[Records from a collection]

....

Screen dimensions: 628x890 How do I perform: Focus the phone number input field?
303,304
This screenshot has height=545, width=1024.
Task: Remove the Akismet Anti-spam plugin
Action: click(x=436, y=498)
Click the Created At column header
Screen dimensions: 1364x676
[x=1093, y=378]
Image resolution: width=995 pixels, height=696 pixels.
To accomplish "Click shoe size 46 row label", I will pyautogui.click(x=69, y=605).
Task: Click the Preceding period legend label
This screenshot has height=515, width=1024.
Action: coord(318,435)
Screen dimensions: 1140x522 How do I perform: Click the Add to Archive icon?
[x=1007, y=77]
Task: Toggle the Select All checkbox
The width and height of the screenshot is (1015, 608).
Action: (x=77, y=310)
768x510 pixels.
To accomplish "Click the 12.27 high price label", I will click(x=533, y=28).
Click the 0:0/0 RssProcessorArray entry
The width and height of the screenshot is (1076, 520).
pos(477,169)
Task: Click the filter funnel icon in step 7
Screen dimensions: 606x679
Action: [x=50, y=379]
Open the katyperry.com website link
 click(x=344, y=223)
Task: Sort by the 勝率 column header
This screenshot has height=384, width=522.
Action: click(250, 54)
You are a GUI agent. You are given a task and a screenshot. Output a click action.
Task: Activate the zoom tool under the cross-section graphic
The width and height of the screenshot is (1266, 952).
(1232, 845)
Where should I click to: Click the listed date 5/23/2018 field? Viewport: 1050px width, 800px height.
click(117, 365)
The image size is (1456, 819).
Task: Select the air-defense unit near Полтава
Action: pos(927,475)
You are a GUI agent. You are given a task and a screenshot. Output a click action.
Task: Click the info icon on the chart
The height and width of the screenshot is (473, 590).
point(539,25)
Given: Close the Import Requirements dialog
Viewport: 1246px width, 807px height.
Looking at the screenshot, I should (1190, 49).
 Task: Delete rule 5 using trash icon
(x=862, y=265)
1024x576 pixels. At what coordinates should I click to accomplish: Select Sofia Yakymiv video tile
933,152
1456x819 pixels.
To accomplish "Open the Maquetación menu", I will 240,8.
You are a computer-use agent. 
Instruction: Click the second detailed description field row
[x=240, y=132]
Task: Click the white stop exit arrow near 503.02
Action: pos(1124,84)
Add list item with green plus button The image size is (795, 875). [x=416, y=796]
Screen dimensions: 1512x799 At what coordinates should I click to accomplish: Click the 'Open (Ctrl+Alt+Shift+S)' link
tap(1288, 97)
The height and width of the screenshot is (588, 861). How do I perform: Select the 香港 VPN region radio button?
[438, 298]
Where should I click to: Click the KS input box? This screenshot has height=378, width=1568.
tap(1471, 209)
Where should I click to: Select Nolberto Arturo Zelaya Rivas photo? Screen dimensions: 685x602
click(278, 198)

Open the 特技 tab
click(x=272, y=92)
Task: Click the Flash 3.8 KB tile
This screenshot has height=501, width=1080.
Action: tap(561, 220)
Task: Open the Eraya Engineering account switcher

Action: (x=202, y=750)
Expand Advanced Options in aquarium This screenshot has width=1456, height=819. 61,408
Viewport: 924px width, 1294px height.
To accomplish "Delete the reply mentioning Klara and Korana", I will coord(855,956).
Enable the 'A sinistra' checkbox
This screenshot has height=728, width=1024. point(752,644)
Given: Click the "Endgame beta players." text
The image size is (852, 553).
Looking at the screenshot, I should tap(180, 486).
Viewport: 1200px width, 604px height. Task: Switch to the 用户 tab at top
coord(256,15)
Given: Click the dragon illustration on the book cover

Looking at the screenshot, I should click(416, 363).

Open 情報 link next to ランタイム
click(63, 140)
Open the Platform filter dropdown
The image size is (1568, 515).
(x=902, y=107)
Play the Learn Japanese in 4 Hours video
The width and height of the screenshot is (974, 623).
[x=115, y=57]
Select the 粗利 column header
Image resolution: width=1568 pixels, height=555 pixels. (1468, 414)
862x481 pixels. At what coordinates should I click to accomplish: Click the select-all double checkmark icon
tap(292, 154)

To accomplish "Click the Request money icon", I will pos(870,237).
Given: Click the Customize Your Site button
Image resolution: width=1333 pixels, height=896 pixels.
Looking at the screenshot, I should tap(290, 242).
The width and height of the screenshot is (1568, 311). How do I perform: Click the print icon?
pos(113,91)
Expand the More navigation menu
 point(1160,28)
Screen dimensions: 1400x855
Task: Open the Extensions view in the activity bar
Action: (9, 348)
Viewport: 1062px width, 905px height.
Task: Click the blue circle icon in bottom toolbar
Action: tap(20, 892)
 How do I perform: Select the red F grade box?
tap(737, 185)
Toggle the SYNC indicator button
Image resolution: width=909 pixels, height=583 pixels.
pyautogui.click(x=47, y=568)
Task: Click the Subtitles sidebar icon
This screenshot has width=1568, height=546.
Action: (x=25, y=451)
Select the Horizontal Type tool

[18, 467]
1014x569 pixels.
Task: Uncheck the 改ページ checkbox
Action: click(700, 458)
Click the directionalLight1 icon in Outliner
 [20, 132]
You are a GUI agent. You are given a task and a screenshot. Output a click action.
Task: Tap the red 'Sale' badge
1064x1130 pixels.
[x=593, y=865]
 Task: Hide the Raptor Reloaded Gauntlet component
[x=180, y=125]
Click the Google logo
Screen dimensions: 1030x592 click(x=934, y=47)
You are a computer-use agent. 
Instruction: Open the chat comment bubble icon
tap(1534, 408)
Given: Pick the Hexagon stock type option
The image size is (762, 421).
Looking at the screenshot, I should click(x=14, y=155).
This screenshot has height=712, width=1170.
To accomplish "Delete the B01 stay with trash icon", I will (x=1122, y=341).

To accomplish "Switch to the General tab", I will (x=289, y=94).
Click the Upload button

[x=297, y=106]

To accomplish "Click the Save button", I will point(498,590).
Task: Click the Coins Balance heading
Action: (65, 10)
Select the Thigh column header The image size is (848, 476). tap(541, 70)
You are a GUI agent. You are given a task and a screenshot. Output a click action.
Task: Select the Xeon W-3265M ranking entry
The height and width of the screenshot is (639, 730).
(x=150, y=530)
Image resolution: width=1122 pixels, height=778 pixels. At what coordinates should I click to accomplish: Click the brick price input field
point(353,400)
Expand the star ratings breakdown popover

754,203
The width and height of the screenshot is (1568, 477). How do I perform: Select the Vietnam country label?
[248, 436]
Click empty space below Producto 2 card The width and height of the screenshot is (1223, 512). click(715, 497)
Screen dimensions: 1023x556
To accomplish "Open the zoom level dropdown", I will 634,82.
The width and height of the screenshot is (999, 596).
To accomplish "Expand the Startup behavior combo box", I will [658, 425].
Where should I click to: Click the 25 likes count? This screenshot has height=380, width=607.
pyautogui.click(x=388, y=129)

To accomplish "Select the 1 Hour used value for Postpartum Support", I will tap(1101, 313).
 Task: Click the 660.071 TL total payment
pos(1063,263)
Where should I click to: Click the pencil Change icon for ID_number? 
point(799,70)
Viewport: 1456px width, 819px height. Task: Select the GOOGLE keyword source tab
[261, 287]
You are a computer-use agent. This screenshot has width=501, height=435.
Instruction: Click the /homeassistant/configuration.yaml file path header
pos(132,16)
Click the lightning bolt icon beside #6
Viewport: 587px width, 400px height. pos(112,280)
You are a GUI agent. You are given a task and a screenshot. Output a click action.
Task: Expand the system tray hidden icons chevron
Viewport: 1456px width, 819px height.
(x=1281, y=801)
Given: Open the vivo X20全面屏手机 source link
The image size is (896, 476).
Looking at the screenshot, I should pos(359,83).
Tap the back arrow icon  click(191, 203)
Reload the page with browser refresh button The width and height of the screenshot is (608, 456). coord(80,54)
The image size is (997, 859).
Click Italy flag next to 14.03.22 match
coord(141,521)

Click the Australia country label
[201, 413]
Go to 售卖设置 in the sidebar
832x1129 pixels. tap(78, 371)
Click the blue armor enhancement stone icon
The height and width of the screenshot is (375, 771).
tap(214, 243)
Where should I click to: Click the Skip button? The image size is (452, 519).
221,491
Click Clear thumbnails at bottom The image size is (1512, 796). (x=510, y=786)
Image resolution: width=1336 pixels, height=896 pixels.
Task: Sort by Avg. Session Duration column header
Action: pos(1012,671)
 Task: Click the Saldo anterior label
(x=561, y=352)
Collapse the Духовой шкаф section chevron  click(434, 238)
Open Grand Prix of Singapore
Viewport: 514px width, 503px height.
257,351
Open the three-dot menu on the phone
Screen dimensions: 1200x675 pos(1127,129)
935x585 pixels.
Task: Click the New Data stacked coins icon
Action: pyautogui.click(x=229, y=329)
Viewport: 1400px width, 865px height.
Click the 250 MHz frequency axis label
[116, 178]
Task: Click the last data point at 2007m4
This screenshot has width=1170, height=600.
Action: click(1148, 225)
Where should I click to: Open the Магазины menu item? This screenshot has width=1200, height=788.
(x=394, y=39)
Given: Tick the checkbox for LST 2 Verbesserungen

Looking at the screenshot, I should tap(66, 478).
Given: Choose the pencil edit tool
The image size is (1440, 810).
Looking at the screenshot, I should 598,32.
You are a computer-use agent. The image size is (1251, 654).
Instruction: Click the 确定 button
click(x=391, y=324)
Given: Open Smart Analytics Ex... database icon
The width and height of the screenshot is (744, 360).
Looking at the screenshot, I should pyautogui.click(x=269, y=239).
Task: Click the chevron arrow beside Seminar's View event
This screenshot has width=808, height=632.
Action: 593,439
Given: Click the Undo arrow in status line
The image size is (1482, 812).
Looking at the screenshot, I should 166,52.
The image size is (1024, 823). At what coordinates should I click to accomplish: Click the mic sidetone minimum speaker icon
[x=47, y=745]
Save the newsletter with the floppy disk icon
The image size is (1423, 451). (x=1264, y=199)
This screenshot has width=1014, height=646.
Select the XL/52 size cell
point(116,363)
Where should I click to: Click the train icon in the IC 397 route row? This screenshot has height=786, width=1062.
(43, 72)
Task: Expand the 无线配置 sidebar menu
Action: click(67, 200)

....

**Exercise directions**
Write every line from the one containing "Click the Upload button" down to the one containing "will tap(1101, 313)." as a JSON list of strings, one string per line, leaving out blank lines.

**Problem solution**
[
  "Click the Upload button",
  "[x=297, y=106]",
  "To accomplish \"Click the Save button\", I will point(498,590).",
  "Task: Click the Coins Balance heading",
  "Action: (65, 10)",
  "Select the Thigh column header The image size is (848, 476). tap(541, 70)",
  "You are a GUI agent. You are given a task and a screenshot. Output a click action.",
  "Task: Select the Xeon W-3265M ranking entry",
  "The height and width of the screenshot is (639, 730).",
  "(x=150, y=530)",
  "Image resolution: width=1122 pixels, height=778 pixels. At what coordinates should I click to accomplish: Click the brick price input field",
  "point(353,400)",
  "Expand the star ratings breakdown popover",
  "754,203",
  "The width and height of the screenshot is (1568, 477). How do I perform: Select the Vietnam country label?",
  "[248, 436]",
  "Click empty space below Producto 2 card The width and height of the screenshot is (1223, 512). click(715, 497)",
  "Screen dimensions: 1023x556",
  "To accomplish \"Open the zoom level dropdown\", I will 634,82.",
  "The width and height of the screenshot is (999, 596).",
  "To accomplish \"Expand the Startup behavior combo box\", I will [658, 425].",
  "Where should I click to: Click the 25 likes count? This screenshot has height=380, width=607.",
  "pyautogui.click(x=388, y=129)",
  "To accomplish \"Select the 1 Hour used value for Postpartum Support\", I will tap(1101, 313)."
]